Repeat every record below exactly, leaving out the pictures.

[[ Extracted information open ]]

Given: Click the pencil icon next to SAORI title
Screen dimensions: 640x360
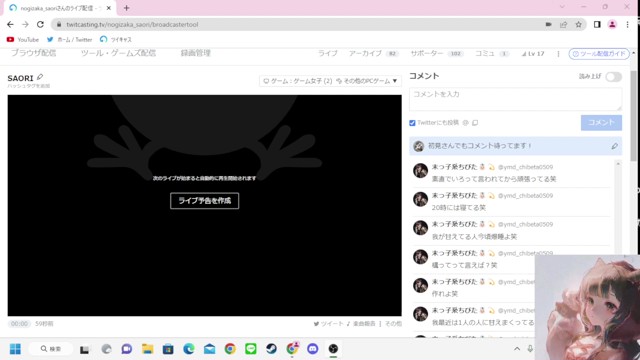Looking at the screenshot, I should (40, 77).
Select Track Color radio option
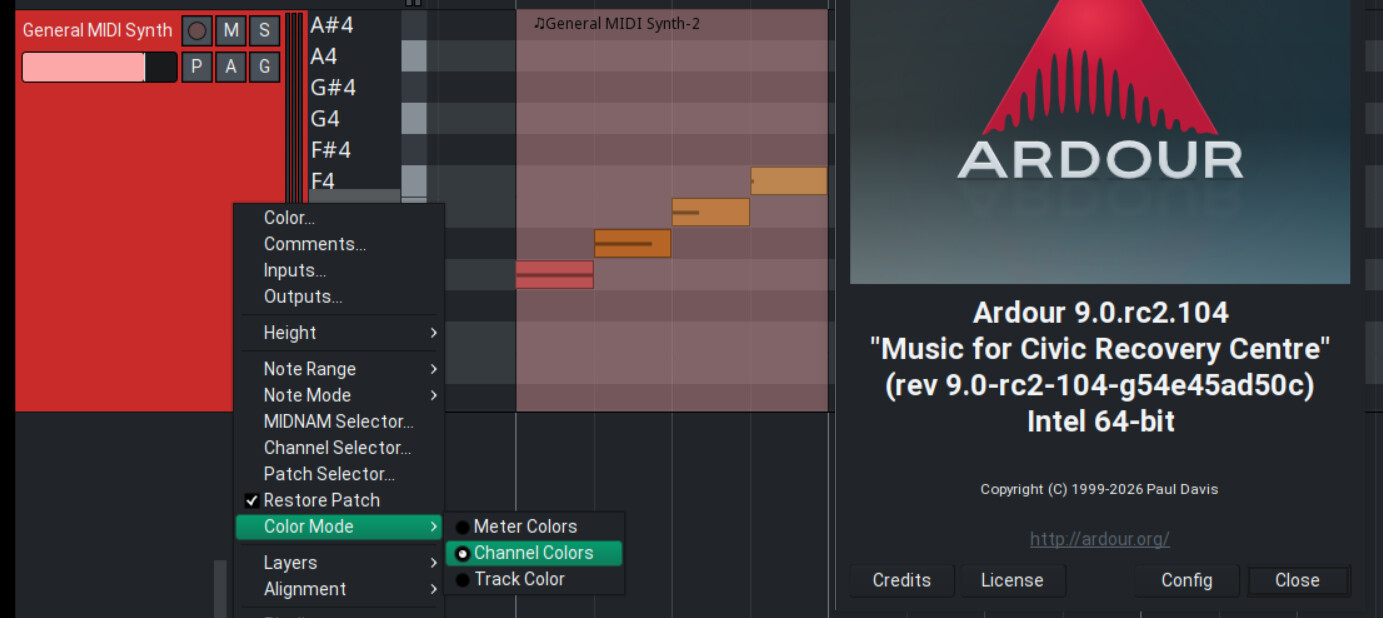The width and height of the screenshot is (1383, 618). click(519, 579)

[[ Extracted information closed ]]

Final answer >>
Given: Click the pencil icon next to SAORI title
Screen dimensions: 640x360
Looking at the screenshot, I should (40, 77).
Select Track Color radio option
The width and height of the screenshot is (1383, 618). click(519, 579)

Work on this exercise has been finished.